Sanderson reserves his harshest criticism for British employers both for their

apathy about developing a system of technical education and for failing to

provide job openings suitable for the training received by the relatively few

technical graduates who were produced. Critics will reply,

as Sanderson himself acknowledges, that complaints of deficiencies in working

training in the absence of employer demands for such training raise the

question of what Sanderson and other advocates of providing such training know

that

private employers at the time did not-the McCloskey “if you’re so smart” issue.

Indeed, in chapter 3, Sanderson notes that those who have defended Britain’s

provision of technical training, have pointed to the lack of demand by

employers for same. (pp. 32, 36). The problem Sanderson perceives is that

employers, because of their business culture,

were accustomed both to a system of on-the-job acquisition of skills via

apprenticeship or related methods and to an over-emphasis on “useless

mind-extending” liberal education with a resultant apathy over “useful”

technical qualifications.

But the claim that employers have been making misjudgments about the

educational qualifications

of their workers raises the question of whether employers making bad decisions

about educational qualifications are not likely to have been making further

misjudgments regarding other aspects of their businesses at least as critical.

In other words, the

root problem here would seem to be that of entrepreneurial failure or even a

more deeply rooted conservative business culture unable to adapt to changing

technological circumstances.

This brings one back to Sanderson’s stated intention at the outset of his book

to avoid any general consideration of sources of economic decline but to focus

only on the role of educational factors. A basic problem here is whether the

protean nature of education fundamentally precludes Sanderson’s understandable

desire to de limit the scope of his study. A wide variety of explanations of

economic decline can be seen as involving education in some respect. And it

would seem difficult to establish the role of education in decline without

specifying the more general explanations

of economic decline that are to be considered. Thus both static problems of

resource misallocation and more dynamic ones of developing undesirable

comparative advantage patterns in an increasingly integrated world economy

could be seen as stemming from under-investment in overall levels of education

and from investing in inappropriate types of education. And problems of

entrepreneurial failure have often been blamed on a complacency and stodginess

inculcated by English Public Schools and Oxbridge.

To be

fair, Sanderson touches on a number of the aspects involved in possible

general explanations of decline, whether they be comparative advantage patterns

or entrepreneurial drive. But at a number of points, his discussion could

benefit from more reference

to the relevant general explanation of decline involved. Indeed, his discussion

of the Matthews et al (1982) findings on the contribution of education to

British economic growth based on growth accounting analysis is misleading.

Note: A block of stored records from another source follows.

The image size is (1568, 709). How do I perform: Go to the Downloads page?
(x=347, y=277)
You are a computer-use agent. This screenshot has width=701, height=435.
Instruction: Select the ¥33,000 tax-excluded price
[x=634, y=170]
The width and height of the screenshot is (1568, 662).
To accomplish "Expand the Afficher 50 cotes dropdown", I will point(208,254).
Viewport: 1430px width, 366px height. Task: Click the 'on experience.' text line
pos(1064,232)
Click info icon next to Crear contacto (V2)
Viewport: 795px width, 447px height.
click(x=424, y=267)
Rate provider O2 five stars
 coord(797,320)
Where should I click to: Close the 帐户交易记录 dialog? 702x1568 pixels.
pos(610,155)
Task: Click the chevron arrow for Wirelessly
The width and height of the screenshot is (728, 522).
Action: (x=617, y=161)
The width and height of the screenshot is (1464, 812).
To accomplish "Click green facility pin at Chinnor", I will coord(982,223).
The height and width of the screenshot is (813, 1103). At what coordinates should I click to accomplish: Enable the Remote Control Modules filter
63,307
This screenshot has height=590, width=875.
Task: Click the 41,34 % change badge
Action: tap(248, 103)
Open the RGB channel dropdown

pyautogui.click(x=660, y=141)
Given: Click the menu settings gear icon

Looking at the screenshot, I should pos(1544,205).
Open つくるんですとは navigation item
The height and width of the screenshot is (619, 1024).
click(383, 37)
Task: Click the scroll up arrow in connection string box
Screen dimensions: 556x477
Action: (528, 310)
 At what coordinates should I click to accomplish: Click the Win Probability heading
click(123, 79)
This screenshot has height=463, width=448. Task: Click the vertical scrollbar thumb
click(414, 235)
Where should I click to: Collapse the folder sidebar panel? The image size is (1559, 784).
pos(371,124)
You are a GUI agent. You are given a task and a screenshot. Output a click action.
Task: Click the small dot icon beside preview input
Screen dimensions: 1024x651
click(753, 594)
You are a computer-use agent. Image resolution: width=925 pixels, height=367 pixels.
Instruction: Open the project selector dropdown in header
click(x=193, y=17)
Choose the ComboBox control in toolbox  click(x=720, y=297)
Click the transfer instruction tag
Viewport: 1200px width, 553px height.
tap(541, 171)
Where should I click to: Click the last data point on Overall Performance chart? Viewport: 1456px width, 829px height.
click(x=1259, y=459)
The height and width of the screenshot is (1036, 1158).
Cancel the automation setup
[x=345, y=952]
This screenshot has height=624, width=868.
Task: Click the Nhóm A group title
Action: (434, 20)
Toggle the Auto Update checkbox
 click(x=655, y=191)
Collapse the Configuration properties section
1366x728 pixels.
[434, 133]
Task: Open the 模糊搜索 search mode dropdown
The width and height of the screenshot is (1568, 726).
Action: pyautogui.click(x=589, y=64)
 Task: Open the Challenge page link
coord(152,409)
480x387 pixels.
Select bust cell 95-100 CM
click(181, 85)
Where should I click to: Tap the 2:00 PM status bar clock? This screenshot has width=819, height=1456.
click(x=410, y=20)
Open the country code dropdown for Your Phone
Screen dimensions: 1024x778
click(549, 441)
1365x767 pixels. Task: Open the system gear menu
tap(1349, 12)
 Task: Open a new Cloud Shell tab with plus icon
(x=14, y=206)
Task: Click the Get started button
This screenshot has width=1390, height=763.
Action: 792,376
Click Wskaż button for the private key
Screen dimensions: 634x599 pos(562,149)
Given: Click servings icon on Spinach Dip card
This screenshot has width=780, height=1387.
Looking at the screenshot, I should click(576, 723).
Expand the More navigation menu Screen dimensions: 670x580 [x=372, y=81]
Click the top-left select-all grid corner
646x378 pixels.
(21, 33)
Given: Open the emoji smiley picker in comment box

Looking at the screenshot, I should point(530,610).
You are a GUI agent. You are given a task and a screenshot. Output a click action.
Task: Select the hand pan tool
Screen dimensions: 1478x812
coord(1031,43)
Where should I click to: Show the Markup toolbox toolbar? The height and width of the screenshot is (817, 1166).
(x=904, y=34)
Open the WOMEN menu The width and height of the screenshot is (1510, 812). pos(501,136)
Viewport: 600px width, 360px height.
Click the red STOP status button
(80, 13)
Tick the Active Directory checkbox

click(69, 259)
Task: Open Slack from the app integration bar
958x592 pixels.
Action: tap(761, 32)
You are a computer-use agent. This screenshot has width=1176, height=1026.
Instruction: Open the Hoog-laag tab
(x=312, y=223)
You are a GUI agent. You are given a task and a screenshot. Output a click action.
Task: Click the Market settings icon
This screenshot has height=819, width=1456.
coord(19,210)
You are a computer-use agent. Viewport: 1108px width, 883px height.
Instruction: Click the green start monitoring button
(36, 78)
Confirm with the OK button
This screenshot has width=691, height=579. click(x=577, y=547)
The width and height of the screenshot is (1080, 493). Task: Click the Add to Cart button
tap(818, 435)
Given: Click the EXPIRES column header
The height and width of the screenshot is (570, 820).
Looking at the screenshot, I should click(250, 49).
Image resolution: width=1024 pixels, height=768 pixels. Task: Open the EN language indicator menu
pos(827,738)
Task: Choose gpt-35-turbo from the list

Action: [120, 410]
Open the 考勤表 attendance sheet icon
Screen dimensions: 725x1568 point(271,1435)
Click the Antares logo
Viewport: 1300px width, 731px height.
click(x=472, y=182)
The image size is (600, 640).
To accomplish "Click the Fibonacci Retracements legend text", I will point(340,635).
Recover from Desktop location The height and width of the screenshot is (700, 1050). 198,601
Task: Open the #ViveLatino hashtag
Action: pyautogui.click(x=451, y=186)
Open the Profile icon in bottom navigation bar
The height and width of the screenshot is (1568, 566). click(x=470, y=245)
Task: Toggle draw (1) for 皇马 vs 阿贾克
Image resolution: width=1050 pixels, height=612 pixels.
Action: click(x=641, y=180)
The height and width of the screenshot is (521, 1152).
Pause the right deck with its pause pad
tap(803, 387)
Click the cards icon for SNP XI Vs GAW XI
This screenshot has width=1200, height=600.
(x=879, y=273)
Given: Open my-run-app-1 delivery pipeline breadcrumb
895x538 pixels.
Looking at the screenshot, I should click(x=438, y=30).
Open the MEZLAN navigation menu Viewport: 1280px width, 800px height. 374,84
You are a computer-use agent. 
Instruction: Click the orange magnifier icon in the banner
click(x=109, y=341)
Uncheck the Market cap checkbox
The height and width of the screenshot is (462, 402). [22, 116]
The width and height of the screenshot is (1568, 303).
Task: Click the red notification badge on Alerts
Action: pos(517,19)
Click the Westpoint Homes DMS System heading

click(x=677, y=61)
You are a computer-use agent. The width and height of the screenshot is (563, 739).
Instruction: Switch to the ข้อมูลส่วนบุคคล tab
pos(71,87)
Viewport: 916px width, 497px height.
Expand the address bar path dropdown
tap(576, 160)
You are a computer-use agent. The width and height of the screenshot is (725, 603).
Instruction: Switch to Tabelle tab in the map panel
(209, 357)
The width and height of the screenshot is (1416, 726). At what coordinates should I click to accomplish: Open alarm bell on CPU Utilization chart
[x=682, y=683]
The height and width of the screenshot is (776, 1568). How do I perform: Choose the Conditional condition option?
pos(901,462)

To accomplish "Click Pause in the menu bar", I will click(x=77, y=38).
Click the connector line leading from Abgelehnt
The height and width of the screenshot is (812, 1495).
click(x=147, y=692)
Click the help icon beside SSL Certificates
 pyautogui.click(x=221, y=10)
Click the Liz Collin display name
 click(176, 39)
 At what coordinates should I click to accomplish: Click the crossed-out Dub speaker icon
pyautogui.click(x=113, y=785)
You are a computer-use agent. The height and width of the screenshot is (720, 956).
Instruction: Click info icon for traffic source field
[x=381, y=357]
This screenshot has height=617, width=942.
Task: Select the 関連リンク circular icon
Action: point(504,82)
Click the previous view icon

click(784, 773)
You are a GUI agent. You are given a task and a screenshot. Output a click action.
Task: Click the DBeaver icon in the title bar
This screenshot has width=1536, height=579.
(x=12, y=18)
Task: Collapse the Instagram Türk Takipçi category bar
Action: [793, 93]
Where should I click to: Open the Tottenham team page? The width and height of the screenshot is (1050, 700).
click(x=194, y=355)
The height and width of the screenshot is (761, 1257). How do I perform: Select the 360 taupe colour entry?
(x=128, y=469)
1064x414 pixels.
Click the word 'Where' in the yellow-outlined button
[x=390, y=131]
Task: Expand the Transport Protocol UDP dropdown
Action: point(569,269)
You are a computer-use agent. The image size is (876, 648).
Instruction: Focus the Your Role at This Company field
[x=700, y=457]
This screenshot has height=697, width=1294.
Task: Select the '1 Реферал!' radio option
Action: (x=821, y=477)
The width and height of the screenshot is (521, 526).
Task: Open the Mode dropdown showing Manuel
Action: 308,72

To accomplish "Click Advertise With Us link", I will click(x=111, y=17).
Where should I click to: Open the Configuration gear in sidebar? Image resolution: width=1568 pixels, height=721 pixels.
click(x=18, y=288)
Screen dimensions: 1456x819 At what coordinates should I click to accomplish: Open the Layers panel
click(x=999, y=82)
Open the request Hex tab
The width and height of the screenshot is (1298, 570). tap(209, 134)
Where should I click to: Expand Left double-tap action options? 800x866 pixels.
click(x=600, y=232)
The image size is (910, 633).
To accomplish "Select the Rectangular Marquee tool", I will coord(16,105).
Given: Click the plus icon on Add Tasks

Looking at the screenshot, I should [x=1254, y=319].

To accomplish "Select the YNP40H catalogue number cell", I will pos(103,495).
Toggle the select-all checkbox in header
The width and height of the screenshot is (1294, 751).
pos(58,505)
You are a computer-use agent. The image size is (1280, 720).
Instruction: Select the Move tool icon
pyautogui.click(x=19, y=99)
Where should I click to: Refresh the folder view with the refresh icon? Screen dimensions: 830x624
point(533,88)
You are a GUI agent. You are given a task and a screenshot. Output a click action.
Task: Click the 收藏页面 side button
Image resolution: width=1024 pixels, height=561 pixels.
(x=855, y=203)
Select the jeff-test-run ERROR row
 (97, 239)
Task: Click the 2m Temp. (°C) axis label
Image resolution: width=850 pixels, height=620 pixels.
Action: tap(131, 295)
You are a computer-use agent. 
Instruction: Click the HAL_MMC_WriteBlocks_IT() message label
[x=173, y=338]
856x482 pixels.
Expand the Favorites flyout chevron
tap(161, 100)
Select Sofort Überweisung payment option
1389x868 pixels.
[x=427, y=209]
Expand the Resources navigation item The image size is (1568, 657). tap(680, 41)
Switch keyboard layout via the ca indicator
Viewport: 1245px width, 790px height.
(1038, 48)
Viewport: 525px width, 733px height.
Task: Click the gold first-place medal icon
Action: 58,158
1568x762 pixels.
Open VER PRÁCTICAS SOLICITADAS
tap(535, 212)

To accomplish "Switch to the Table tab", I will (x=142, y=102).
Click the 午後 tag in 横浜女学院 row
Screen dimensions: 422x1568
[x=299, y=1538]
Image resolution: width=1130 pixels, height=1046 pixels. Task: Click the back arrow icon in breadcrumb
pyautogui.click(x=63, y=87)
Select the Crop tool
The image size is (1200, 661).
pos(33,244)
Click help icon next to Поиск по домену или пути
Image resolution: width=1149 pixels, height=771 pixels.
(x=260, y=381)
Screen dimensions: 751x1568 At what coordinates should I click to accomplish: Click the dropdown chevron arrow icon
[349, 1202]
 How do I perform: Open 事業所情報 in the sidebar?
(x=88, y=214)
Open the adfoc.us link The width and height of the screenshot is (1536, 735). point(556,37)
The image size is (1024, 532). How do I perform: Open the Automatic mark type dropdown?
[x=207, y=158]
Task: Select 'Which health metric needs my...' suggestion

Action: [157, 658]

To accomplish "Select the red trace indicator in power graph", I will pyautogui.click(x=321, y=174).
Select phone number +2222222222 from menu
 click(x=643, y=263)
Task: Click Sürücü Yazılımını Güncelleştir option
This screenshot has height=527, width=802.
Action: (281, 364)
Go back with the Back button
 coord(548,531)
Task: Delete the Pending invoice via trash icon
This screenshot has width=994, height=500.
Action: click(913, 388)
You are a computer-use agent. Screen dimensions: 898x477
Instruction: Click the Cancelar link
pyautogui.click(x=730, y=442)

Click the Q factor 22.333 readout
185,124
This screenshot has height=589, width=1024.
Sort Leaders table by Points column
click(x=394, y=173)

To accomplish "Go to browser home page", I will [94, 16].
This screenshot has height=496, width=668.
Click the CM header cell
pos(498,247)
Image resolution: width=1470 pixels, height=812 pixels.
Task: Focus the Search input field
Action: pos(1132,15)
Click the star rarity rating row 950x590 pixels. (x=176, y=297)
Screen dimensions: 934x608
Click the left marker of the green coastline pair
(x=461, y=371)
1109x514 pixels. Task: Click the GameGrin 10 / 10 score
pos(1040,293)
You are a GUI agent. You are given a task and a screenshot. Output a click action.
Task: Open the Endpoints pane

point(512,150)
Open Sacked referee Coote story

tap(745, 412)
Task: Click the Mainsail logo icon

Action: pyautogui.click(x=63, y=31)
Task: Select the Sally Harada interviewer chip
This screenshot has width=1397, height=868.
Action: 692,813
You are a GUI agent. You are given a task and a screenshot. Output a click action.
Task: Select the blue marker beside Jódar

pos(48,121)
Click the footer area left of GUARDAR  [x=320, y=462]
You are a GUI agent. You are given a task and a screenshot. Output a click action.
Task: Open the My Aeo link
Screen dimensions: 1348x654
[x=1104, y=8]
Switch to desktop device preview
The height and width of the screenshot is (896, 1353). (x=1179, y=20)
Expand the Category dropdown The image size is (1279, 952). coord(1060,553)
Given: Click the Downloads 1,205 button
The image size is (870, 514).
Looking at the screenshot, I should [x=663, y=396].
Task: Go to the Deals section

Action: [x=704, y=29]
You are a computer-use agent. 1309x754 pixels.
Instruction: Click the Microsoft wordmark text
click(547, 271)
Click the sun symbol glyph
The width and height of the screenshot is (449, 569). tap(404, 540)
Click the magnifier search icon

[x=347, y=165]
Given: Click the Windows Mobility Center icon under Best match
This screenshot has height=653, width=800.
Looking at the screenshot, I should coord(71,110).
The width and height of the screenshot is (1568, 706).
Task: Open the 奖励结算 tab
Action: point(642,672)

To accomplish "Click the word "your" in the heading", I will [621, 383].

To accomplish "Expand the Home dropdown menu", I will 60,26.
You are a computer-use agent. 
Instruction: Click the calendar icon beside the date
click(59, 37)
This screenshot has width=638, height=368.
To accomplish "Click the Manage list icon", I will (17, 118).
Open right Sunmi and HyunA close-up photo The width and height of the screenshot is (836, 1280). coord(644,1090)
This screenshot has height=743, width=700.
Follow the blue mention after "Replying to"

Sanderson interprets the positive contribution of education to growth from

1855 onwards that Matthews et al report as supporting defenders of British

education. As long as there was some expansion of British education, which no

one disputes, it has to be the case that the contribution of education in a

growth accounting analysis would be positive. But the issue for assessing

possible educational failure is how much higher growth rates could have been if

more suitable levels or direction of educational investments had been made, or

to use Sanderson’s phrase, if Britain had actually pursued “missed

opportunities” regarding education. These missed opportunities are not examined

in the Matthews et al analysis of British education.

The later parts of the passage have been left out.